The scalability of CMOS technology has driven computation into a diverse range of applications across the power consumption, performance and size spectra. Communication is a necessary adjunct to computation, and whether in the context of high-performance computing, mobile devices or biomedical implants, chip-to-chip communication can take up a significant portion of the overall system power budget. Today Data Center and High Performance Computing (HPC) performance is increasingly limited by interconnection bandwidth. Maintaining continued aggregate bandwidth growth without overwhelming the power budget for these large scale computing systems and data centers is paramount. The historic power efficiency gains via CMOS technology scaling for such interconnects have rolled off over the past decade, and new low-cost approaches are necessary. In the first part of this talk a number of promising solutions including Silicon-Photonic-based interconnects that can overcome these challenges will be discussed. 

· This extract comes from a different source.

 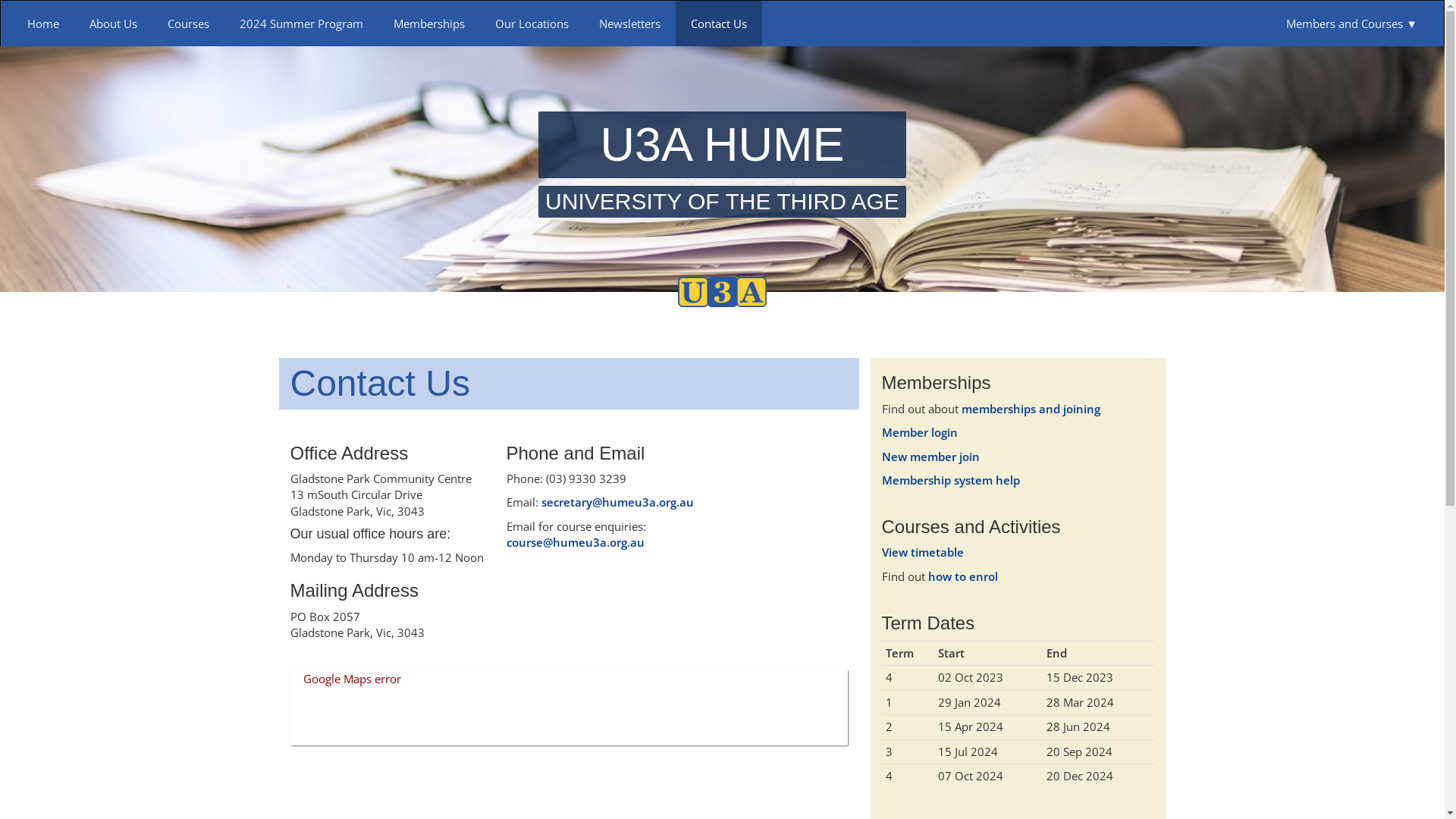 What do you see at coordinates (918, 432) in the screenshot?
I see `'Member login'` at bounding box center [918, 432].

At the other extreme of design spectrum, sensors and implantable biomedical devices suffer from similar limitations on power consumption given their small size and operating environment. Current commercial implants are too bulky, mechanically rigid, functionally limited and power thirsty. A tremendous opportunity for breakthroughs lies in the area of miniaturization and development of minimally invasive or injectable implants. Wireless power delivery and power harvesting remove the need for a battery and allow smaller size, but can severely limit the functionality, communication bandwidth and location of the implant. During the second part of this talk, challenges and solutions for realization of future non-invasive wireless implants will be discussed.